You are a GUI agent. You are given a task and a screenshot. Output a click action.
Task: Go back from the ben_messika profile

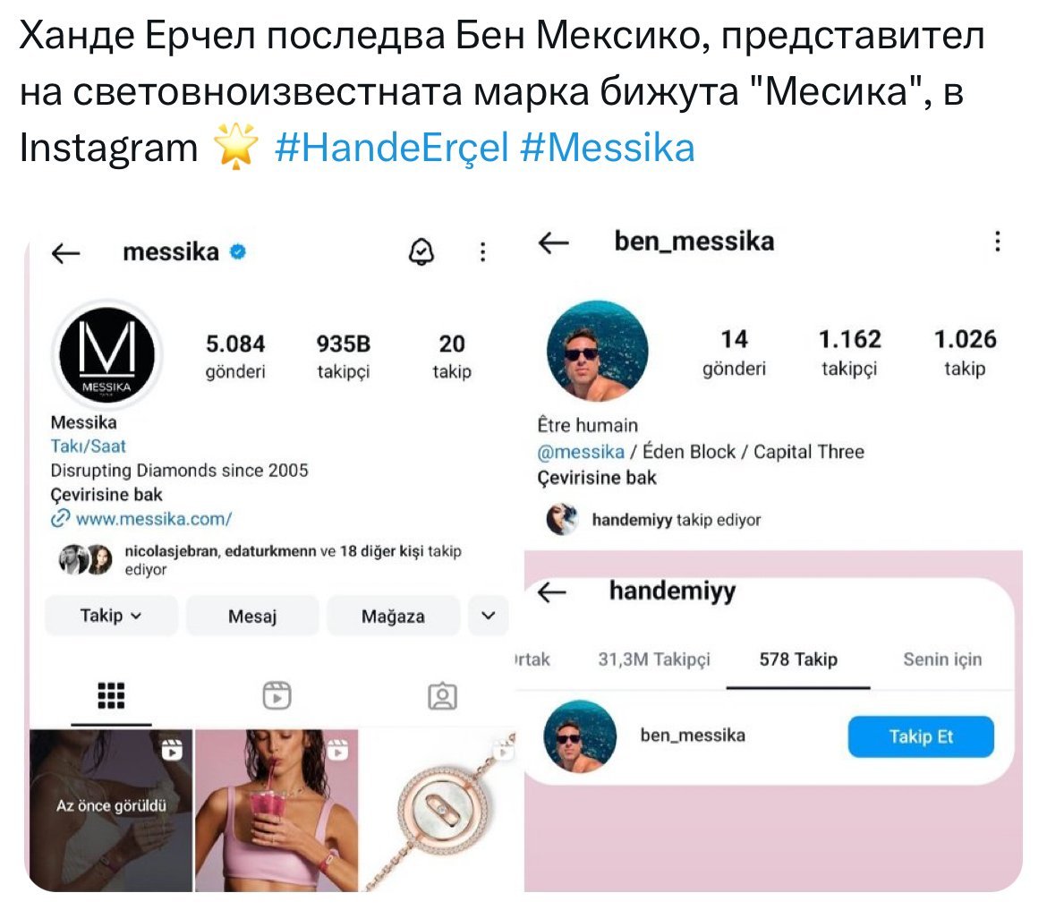(x=554, y=242)
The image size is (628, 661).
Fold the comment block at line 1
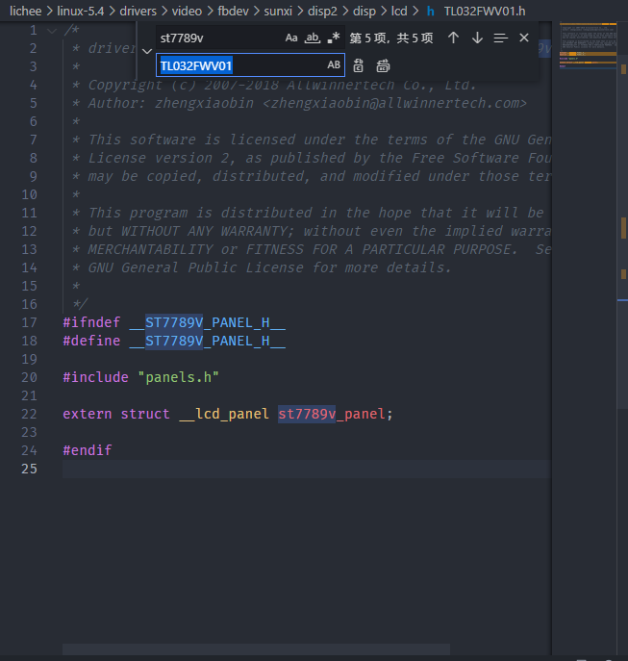coord(51,30)
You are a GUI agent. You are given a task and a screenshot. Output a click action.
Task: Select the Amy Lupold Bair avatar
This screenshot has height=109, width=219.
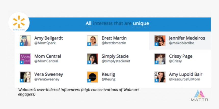click(160, 77)
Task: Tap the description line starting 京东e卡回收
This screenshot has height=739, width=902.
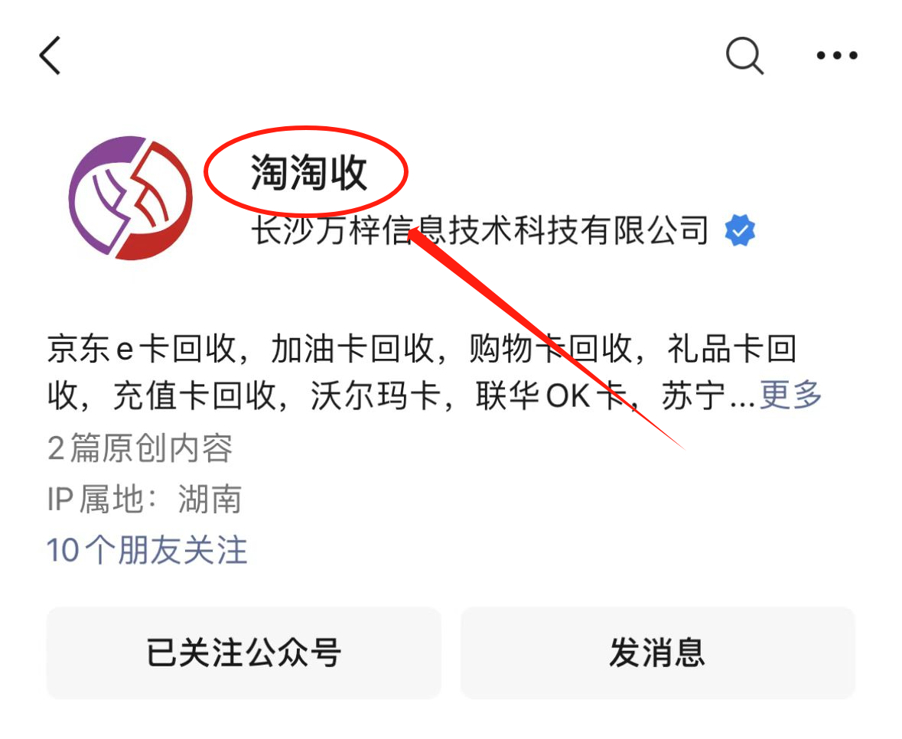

# # # #

> [Your goal]:
Give back every record precisely as it stands, without the images.

> [Response]:
You are a GUI agent. You are given a task and a screenshot. Output a click action.
Task: Go back from the ben_messika profile

(x=554, y=242)
The image size is (628, 661).
Fold the comment block at line 1
coord(51,30)
You are a GUI agent. You are given a task and a screenshot. Output a click action.
Task: Select the Amy Lupold Bair avatar
This screenshot has height=109, width=219.
click(160, 77)
Task: Tap the description line starting 京东e卡回收
This screenshot has height=739, width=902.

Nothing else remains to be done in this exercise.